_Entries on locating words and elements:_
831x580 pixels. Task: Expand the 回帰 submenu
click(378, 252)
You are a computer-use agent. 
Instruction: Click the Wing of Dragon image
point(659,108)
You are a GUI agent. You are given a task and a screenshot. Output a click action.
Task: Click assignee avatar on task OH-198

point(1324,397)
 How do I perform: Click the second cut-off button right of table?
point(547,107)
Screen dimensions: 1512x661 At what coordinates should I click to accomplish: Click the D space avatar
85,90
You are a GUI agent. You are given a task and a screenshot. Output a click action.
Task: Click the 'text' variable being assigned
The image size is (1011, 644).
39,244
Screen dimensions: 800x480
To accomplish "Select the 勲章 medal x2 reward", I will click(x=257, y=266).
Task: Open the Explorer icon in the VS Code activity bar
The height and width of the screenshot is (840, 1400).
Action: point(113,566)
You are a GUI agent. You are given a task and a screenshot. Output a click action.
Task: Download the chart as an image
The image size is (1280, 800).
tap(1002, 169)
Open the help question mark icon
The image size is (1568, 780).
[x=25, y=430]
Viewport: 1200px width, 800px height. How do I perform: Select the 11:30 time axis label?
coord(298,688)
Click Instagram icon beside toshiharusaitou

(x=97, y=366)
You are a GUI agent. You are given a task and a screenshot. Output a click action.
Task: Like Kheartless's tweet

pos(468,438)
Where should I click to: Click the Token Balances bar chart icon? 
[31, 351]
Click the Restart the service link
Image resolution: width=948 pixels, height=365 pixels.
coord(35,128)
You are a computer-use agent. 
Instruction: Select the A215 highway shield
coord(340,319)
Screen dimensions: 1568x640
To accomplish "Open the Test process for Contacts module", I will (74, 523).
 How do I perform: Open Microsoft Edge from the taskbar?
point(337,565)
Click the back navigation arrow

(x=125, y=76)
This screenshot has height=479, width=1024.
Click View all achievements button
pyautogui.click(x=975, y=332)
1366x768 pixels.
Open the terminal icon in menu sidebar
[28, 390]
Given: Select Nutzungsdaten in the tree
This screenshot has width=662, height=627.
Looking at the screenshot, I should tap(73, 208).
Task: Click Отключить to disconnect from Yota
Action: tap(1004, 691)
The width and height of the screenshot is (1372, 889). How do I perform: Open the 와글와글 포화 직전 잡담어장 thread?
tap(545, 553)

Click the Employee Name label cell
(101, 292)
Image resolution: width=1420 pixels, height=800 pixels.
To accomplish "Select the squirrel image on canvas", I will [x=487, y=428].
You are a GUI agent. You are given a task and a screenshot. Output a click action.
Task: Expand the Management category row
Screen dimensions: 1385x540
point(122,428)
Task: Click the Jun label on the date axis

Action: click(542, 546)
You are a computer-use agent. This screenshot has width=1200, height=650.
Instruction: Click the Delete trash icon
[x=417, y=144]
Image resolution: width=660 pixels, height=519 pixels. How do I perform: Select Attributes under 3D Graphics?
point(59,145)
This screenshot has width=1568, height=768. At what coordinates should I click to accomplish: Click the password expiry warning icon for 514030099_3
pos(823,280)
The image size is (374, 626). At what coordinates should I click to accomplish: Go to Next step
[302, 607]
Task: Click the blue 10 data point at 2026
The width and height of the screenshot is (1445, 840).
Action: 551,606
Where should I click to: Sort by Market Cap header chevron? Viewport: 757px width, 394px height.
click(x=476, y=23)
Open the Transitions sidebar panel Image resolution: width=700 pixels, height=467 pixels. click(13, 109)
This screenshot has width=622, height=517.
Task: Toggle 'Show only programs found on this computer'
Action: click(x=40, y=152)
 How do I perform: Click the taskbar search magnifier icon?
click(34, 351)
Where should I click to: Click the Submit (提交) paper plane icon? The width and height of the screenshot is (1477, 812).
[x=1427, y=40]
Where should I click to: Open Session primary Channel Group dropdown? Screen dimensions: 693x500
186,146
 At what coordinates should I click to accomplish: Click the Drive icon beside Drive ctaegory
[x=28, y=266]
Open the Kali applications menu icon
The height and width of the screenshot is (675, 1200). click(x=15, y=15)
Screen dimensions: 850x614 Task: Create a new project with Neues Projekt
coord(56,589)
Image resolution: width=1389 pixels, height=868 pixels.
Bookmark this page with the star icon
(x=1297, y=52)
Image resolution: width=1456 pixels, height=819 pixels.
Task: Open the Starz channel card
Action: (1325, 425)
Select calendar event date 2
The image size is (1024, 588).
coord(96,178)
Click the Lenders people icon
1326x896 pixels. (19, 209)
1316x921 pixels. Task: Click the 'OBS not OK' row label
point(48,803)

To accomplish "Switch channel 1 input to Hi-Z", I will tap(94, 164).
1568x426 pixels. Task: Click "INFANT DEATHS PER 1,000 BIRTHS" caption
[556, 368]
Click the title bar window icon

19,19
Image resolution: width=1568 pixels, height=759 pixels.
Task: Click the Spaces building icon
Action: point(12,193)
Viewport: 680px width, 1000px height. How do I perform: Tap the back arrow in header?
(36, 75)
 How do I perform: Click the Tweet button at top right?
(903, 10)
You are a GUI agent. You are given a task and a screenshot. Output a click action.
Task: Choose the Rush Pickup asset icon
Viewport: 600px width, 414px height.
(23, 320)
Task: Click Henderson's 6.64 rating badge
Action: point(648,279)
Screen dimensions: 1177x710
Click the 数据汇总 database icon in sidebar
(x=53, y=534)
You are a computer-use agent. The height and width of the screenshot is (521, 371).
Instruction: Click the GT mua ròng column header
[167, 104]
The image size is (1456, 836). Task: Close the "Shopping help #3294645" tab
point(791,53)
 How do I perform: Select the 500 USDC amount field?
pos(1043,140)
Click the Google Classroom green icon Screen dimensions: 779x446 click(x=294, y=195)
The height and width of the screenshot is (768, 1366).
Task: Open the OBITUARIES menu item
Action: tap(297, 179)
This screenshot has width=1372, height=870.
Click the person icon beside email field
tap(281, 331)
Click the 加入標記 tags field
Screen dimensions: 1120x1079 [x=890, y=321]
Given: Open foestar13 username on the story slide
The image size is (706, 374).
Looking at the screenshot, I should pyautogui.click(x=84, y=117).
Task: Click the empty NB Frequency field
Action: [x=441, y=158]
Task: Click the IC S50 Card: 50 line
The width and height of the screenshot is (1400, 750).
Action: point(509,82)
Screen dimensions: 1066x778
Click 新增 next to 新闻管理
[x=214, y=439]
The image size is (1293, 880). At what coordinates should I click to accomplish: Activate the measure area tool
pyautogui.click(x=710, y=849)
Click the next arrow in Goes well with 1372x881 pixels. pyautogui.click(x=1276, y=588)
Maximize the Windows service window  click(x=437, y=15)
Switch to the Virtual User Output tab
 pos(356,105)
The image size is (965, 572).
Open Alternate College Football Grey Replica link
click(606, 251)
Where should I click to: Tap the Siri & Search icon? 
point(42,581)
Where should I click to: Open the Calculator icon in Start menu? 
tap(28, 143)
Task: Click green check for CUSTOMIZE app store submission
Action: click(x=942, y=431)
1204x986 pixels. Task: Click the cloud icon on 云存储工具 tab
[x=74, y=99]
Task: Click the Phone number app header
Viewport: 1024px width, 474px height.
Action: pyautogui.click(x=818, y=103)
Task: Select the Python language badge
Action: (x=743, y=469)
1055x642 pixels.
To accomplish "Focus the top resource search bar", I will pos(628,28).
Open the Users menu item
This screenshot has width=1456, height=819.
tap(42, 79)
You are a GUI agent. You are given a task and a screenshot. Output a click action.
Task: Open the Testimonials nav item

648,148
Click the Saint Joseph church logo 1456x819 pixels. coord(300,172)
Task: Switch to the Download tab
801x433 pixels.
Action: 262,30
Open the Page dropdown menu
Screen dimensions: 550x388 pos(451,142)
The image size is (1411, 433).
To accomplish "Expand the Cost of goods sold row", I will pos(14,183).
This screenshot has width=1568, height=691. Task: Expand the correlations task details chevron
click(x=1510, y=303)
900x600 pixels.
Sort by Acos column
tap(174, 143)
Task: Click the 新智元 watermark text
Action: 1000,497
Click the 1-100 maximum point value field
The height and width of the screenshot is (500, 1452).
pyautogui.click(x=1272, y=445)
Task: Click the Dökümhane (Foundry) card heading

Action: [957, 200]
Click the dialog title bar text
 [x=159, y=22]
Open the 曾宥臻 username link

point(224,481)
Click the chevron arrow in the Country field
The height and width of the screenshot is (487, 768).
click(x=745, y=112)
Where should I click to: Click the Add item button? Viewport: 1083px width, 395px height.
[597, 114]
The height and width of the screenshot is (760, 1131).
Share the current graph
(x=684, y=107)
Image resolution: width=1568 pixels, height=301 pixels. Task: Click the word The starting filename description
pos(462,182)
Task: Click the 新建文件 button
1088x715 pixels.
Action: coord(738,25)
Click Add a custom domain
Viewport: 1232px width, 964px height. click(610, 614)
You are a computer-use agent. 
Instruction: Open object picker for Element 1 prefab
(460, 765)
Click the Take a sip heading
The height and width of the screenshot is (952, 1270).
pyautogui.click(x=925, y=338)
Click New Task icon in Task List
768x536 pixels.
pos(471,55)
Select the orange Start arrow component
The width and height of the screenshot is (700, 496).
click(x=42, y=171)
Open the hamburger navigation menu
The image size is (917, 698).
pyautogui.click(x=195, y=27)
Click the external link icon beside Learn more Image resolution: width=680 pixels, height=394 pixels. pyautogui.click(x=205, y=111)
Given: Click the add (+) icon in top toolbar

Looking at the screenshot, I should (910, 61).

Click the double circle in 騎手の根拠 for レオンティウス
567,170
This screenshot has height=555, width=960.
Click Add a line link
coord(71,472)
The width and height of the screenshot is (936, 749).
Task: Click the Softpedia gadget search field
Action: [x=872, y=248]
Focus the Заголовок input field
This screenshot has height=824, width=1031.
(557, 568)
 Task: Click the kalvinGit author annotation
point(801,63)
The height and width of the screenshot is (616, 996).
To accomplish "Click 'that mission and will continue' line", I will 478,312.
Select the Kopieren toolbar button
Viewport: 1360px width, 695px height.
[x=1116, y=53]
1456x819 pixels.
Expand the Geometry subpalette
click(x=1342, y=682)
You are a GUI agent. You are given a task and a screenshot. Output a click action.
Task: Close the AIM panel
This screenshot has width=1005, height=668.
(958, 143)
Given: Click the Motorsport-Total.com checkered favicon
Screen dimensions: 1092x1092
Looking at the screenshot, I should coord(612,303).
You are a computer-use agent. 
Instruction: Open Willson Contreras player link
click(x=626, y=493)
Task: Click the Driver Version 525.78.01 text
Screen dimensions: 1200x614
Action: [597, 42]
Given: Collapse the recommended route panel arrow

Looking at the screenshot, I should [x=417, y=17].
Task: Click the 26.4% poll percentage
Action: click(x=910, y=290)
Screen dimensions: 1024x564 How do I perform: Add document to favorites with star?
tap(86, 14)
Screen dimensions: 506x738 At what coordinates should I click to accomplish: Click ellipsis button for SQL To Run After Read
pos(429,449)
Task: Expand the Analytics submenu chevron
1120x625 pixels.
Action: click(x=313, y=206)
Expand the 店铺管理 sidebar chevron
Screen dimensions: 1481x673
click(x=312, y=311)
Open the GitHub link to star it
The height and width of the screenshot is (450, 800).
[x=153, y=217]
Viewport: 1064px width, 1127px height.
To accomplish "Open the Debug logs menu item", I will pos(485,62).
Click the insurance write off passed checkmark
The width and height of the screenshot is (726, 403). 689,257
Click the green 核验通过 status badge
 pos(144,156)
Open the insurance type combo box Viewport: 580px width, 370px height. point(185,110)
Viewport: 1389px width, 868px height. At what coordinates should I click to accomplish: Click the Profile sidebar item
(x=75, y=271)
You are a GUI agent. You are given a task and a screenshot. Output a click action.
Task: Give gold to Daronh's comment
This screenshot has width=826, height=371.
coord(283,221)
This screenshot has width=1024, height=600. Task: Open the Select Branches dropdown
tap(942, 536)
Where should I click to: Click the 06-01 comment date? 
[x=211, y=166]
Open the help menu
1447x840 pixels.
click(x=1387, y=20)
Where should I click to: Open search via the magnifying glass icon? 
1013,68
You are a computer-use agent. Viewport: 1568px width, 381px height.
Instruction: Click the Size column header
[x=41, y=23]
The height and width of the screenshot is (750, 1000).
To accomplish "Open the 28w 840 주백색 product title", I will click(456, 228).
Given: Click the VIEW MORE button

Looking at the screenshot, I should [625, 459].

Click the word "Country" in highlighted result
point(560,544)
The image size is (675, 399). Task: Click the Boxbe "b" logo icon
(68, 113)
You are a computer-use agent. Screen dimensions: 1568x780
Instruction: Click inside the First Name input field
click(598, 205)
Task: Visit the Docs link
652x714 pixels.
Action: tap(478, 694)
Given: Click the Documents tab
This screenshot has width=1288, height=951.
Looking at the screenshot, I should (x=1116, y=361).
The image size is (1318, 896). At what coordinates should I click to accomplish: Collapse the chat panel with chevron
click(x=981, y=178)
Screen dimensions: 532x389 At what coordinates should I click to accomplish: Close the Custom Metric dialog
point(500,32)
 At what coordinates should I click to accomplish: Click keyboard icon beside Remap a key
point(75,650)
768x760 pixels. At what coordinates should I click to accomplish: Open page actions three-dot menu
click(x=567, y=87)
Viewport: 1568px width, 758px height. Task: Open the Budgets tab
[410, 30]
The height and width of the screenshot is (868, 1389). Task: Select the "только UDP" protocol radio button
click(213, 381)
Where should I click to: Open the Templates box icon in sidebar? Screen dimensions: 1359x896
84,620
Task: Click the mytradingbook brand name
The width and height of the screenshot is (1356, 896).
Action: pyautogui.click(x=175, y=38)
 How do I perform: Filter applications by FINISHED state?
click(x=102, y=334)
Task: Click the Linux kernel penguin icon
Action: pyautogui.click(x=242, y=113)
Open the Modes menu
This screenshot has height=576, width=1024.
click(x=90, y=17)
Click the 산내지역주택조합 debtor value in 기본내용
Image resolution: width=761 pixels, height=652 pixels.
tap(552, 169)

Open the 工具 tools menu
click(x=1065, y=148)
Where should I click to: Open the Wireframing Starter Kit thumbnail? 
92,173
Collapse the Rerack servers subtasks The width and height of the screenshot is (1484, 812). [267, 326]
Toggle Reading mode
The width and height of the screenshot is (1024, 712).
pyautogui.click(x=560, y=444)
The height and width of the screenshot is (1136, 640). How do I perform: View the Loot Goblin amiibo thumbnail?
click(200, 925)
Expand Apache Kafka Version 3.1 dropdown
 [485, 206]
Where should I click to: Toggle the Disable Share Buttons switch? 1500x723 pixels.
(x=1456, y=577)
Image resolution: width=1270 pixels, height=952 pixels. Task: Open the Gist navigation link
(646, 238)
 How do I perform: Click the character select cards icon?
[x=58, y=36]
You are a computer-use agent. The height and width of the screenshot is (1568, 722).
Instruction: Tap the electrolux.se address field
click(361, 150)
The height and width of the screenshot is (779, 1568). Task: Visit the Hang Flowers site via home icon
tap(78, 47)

_EXERCISE PROMPT:_ Count the lines in the material above that contain the string "green", treating case as significant, and reply with the number alone.

_PROBLEM SOLUTION:_ 3